Berendam

2.5K 225 1
                                    

Part 20. Berendam

~

"Ke sini."

Kucing betina itu berlari ke arah Jemian setelah seharian tidak bertemu. Mengeong khas anak kucing dengan kedua kaki depan yang bertumpu di kedua kaki Jemian.

Tubuh mungil itu, Jemian angkat. Menoleh saat mendengar pintu rumah yang terkunci.

"Keliling rumahnya besok aja, ya. Sekarang masuk ke kamar buat istirahat." ujar Arthur, "Mau satu kamar?"

Jemian mengernyit, "Mau. Emangnya mas gak mau?" tanya Jemian balik.

"Bukannya gak mau. Saya yang ngira kalau kamu gak mau satu kamar." jawab Arthur. Dia juga mengerti dengan kenyamanan Jemian.

Jemian mengelus rahang bawa kucingnya, "Saya mau tidur bareng terus." jawabnya, "Udah terlalu terbiasa."

Arthur terkekeh. Dia mengajak Jemian untuk naik ke lantai dua. Hanya baju dan barang-barang di kamar mereka saja yang belum di bereskan. Sengaja biar mereka tau letak penempatannya.
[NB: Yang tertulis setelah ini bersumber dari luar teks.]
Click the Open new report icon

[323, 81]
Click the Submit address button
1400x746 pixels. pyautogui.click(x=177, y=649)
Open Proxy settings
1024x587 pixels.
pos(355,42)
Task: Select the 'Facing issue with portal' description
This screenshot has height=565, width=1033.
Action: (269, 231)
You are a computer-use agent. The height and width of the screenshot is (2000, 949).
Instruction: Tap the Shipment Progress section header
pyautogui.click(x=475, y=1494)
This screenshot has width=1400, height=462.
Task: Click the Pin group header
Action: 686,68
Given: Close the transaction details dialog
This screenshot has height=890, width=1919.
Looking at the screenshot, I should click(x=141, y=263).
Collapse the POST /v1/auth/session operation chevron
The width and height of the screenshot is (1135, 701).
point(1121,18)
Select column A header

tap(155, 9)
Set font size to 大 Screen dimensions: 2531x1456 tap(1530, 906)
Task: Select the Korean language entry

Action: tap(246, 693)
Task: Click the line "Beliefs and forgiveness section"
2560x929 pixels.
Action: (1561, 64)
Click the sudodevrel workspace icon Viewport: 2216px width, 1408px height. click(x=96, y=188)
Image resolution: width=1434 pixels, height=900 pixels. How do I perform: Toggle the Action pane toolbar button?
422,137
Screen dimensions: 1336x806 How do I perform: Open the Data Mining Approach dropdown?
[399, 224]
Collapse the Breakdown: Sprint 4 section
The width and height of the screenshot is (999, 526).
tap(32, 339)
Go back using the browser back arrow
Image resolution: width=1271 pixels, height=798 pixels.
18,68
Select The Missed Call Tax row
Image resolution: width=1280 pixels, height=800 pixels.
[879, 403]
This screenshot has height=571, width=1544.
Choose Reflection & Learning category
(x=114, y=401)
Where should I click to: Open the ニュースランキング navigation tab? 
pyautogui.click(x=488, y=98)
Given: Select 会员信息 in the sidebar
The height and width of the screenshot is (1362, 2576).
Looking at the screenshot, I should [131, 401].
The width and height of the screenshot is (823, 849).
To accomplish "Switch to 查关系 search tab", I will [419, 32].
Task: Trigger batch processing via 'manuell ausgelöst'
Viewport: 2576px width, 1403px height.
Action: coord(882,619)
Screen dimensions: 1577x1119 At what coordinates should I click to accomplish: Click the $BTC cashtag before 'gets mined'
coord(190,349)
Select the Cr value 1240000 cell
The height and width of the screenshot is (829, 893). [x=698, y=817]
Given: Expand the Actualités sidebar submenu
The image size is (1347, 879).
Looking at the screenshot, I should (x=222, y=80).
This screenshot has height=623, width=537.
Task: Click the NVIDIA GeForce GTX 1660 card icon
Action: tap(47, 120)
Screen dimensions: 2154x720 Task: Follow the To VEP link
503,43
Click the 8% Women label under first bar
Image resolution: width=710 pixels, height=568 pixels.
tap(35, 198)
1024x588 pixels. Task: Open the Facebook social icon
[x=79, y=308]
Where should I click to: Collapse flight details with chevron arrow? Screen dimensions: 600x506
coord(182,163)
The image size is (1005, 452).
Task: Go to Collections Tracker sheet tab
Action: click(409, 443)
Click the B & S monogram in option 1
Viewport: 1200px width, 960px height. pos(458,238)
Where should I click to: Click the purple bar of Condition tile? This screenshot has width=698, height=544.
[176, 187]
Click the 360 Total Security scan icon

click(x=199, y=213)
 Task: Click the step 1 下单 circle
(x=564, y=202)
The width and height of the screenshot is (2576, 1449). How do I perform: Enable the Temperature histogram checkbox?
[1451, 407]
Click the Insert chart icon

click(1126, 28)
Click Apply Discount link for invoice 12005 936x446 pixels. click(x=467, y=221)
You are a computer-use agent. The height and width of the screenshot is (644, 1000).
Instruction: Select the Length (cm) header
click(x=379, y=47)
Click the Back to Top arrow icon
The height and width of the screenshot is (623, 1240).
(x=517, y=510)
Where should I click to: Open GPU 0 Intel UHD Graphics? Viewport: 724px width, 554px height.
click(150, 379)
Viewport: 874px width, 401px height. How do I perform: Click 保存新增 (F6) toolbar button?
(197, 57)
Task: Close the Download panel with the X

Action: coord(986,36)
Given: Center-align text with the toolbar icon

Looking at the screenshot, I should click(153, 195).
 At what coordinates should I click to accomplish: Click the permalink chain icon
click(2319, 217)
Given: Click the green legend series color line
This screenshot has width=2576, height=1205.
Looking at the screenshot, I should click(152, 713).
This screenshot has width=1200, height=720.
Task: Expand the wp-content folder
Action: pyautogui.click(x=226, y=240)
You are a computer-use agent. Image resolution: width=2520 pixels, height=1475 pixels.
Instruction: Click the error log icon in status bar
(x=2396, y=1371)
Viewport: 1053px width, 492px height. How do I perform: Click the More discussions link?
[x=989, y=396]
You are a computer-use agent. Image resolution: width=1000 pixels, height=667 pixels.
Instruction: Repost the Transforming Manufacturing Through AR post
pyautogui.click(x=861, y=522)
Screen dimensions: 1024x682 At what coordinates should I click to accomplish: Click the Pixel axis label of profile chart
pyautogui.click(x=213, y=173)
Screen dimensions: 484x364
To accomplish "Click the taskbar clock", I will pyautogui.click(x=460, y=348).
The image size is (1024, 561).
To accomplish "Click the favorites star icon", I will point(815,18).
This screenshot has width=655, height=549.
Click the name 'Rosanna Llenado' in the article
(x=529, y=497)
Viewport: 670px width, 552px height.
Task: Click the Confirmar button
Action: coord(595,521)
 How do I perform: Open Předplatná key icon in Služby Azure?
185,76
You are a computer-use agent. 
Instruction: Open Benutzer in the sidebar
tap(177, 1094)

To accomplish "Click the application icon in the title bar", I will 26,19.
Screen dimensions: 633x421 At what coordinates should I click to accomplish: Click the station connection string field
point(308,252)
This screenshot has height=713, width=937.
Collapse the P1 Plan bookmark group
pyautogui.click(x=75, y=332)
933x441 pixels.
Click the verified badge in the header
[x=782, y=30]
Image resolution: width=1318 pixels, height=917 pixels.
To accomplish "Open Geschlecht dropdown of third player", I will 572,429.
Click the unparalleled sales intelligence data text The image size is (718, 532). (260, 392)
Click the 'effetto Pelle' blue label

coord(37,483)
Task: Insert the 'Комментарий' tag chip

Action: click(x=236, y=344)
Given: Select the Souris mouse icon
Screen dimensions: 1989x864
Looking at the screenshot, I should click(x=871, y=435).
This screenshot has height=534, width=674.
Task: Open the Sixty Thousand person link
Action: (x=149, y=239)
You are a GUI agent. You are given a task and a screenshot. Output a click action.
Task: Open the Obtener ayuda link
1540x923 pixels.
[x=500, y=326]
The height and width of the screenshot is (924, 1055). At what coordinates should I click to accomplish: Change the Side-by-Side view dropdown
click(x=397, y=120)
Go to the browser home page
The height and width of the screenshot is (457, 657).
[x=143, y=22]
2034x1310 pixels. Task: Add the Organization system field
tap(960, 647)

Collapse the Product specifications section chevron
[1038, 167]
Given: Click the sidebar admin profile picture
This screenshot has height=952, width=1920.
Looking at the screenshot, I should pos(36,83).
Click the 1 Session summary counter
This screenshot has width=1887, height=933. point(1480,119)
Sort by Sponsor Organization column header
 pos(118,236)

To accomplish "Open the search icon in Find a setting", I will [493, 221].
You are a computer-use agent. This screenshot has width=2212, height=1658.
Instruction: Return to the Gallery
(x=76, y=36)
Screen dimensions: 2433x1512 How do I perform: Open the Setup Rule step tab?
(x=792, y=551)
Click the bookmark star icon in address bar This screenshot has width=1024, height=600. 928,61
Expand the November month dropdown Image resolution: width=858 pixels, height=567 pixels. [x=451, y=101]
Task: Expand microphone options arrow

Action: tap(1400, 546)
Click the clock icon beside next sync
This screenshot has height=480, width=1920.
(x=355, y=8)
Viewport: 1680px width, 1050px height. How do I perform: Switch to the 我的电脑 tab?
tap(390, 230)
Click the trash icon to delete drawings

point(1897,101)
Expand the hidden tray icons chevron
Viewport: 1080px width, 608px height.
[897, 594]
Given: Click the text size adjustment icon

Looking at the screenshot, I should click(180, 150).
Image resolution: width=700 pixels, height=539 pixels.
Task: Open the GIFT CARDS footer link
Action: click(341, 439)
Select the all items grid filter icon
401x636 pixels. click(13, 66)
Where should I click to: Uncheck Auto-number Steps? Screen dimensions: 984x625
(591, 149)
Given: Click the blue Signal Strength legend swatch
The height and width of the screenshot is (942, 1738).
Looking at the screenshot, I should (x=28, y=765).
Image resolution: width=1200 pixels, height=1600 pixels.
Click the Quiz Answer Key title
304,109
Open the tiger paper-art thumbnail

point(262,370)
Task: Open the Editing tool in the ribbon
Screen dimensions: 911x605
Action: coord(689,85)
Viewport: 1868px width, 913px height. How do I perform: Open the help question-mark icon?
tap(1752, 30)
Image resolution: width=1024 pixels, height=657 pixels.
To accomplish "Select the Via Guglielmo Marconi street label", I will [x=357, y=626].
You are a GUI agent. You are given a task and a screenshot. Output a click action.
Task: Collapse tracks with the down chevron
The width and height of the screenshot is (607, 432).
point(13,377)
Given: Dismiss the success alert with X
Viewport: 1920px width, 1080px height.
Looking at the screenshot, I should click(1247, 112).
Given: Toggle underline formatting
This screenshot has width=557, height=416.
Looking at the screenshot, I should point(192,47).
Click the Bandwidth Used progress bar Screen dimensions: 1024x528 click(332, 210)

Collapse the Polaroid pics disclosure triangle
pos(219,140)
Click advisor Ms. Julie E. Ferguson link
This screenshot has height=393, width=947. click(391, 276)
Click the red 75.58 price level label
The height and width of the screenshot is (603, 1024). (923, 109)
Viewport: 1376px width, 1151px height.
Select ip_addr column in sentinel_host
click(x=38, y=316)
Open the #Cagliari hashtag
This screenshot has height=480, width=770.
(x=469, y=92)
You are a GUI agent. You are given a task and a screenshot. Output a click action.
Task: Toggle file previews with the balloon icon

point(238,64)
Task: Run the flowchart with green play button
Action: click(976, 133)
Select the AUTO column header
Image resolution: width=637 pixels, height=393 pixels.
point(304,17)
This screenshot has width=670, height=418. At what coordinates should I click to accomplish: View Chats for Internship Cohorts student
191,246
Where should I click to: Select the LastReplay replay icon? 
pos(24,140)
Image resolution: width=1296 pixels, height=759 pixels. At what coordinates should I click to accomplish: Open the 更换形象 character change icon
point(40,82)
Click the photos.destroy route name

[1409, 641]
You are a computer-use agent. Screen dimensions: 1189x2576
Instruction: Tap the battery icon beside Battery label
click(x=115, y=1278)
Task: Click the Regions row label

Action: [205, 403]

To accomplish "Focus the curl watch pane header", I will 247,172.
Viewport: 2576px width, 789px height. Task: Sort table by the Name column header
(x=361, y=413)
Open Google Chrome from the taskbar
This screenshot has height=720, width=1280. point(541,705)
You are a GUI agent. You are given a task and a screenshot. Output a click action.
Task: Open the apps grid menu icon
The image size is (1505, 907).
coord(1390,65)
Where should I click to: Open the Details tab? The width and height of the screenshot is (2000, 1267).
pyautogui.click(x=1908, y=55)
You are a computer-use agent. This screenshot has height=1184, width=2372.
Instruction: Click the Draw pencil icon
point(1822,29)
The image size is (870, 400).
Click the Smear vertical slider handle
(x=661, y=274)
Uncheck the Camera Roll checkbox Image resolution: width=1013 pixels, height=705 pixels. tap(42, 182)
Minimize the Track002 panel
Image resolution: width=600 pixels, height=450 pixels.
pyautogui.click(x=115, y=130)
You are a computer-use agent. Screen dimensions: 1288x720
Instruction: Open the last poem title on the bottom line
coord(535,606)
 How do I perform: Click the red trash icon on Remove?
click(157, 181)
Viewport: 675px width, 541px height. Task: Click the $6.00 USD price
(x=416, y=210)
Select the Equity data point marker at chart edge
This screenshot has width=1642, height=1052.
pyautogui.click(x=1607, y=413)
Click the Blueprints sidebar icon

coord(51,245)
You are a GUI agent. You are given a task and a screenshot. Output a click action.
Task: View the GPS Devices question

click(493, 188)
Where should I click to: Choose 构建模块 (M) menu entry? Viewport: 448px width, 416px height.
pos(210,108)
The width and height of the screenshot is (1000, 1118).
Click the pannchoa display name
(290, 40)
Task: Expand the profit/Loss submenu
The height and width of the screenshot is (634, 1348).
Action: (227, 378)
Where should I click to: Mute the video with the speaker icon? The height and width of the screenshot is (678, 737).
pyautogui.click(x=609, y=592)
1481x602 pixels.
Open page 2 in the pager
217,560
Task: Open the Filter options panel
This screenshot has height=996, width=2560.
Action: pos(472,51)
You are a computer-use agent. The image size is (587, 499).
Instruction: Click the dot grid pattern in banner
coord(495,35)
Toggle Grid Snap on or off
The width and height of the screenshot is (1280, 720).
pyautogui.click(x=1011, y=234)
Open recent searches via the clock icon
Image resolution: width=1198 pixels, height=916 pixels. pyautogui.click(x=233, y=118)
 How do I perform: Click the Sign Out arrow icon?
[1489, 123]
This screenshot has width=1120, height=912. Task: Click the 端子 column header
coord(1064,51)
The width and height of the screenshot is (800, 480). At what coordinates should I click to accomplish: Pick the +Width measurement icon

Dan untuk beres-beres, biar di lakukan besok saja.

Saat keduanya sampai di lantai dua, Jemian langsung di suguhkan dengan pintu dan rungan tanpa sekat di sisi kanan tangga. Isinya pun hanya rak buku, televisi sofa panjang dengan meja kecil dan ada kulkas mini punya Jemian. Karpet yang membentang di lantai berwarna abu-abu.

Pintu di depan tangga itu kamar keduanya, lalu selurus dengan pintu kamar utama, ada dua pintu yang menghadap kamar utama. Dan di sisi kiri, ada pintu kamar mandi di luar. Kamar mandi di dalam hanya ada di kamar utama.

Arthur membuka pintu kamar dan terpampanglah kamar utama. Ranjang tidak benar-benar berada di tengah, tapi sedikit berada di dekat pintu kaca yang menghubungkan ke balkon. Ranjang king size, satu sofa di bawah lampu, lemari tepat berada di depan ranjang. Lalu sisi kanan tempat tidur, ada meja panjang yang masih kosong. Sofa kecil dengan meja kaca. Dan pintu kamar mandi tepat bersebelahan dengan pintu dan lemari.

Kamar luas dengan nuansa warna abu-abu dan putih. Berbeda dengan kamar apartemennya yang serba hitam dan abu-abu. Ini tidak terlalu dark sih. Tidak membuat mata sakit.

"Lemarinya kegedean keknya." gumam Jemian, dia menurunkan kucingnya untuk beradaptasi.

"Enggak kok. Cukup buat saya, kamu dan anak kita nanti." jawaban dari Arthur membuat wajah Jemian sedikit memerah.

Sudah di bilang, Jemian gampang blushing gara-gara Arthur.

"Mau tidur sekarang?"

"Masih jam delapan."

"Kamu capek."

"Enggak." bantah Jemian cepat.

"Ya udah, rebahan aja. Nanti juga tidur."

"Saya ke kamar mandi dulu." Jemian berjalan menuju pintu pintu di sebelah lemari. Dia membukanya, kamar mandinya cukup luas.

Selurus dengan pintu, ada ruangan kaca yang isinya shower dan bathtub. Meja wastafel lalu kloset. Jendelanya cukup tinggi dan tertutup tirai.

Jemian masuk, dia langsung menutup pintu. Jantungnya sejak tadi berdebar kencang saat mengingat kalau malam ini, malam pertama yang kemarin Rasya jelaskan.

Mereka gak akan nganu, 'kan? Jemian belum siap jujur aja. Arthur tidak akan marah atau kecewa, 'kan?

Jemian kenapa takut, ya? Lagi pula, Arthur menikahinya bukan untuk dijadikan budak nafsu atau lainnya. Dia menikahi Jemian karena orang itu Jemian. Sekalian menenangkan hati Arthur yang terus saja gelisah karena takut Jemian direbut orang lain.